This lawsuit is being brought almost entirely on behalf of the “heirs” of people who went to the schools, not the individuals themselves, most of whom are deceased. Many states have already extended the statute of limitations on sex abuse suits, but the idea that we are now going to open them up to people suffering intergenerational trauma is a recipe for disaster. Reparations are not a way to make up for slavery and they’re not going to fix what ails Indian communities now.

If American Indians want to assign responsibility for the horrible conditions in many of their communities today, there are several better targets. Like the modern public school system.

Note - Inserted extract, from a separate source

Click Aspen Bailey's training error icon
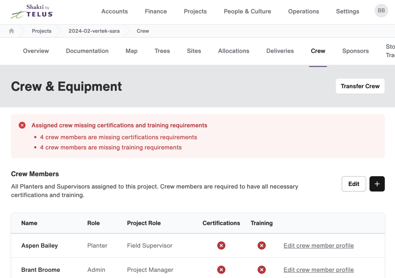The image size is (395, 278). 262,246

In 2022, 43% of Native fourth graders were proficient in reading and 45% of Native 8th graders were proficient in math. They have lower rates of high school graduation than any other racial group in the country. American Indian children also experience abuse and neglect at higher rates than any other racial group.

None of this is because of Indian boarding schools, most of which have been closed for half a century. These statistics are the results of bad policies today — public schools that promote both teachers and students without any real standards, a broken system of child welfare and law enforcement, community leaders who seek to blame history for modern problems and national leaders who prefer to promote cultural sensitivity and grievance politics over real solutions and accountability.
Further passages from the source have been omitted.